The cluster members continuously compare the results from these simulations with those from experiments being carried out in Freiburg. "The aim then is to collaborate with a team at RWTH Aachen University to develop a program that can reliably analyze real-world electrical current signals," says Holm. Artificial intelligence will be used to perform the analysis, because the signals will be noisy and will often result from protein changes that have never been empirically measured before, because of the huge number of variants.

Nußberger's team's task will be to provide control measurements to help develop the electrical current measurement technology. “We already have an optical system that can detect whether a pore is currently open or closed,” says Nußberger. “But when it comes to the production of bionanopores, we still can't check whether a single pore is created in the relevant area of a membrane, which is what we want, or whether several pores are created, which means that measuring just the current alone could falsify the result.”

• **THE DATA**:
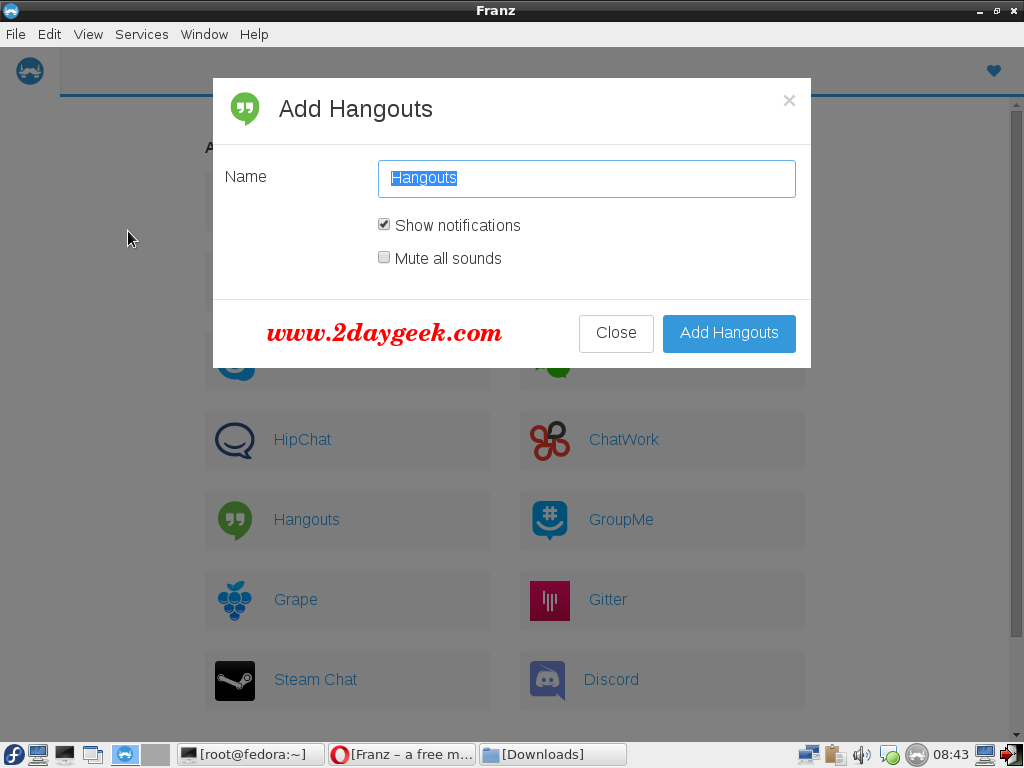Click the Franz mustache logo in sidebar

• **TASKS AND EXERCISES**:
**A)** Answer these questions about the passage on bionanopore research:
(i) Where are the experiments whose results the cluster members compare with their simulations being carried out?
(ii) With a team at which university is the collaboration on the analysis program planned?
(iii) What can the optical system that Nußberger's team already has detect?
**B)** Continue the passage on bionanopore research from its last sentence.

• **ANSWERS GIVEN**:
**A)**
(i) In Freiburg.
(ii) RWTH Aachen University.
(iii) Whether a pore is currently open or closed.

**B)**
The cluster members are then planning to extend the process to solid-state nanopores in a follow-up project. Nanopores, as Holm explains, "are pores in artificially produced thin membranes made of substances such as graphene." The pores would be only one atomic layer thick, because graphene is a two-dimensional material. "This," as Holm explains, "would mean that there could really only be exactly one protein building block migrating through a pore at any given time, which would enhance the signal resolution.” But, up to now, this is only a theoretical possibility, because we cannot yet produce these pores in a sufficiently reproducible manner. It would also be more of a challenge to measure the signal because it would be even weaker and shorter than that of bio-nanopores and there would be more background “noise”. But, on the other hand, solid-state nanopores would be more robust and would lend themselves to a greater range of uses and could be integrated into electronic systems. It would also be possible to place a large number of solid- state nanopores next to one another on a membrane, which would enable the measurements to be carried out in parallel: the optimal analyzer.

The cluster will operate for three three-year periods and will receive 45 million euros of funding from the German Federal Ministry of Education and Research. "What we want to do in the first three years," says Holm, "is to lay the development foundations after which we'll turn our attention to the most promising approaches in the following three years, before devoting the final three years to creating the product."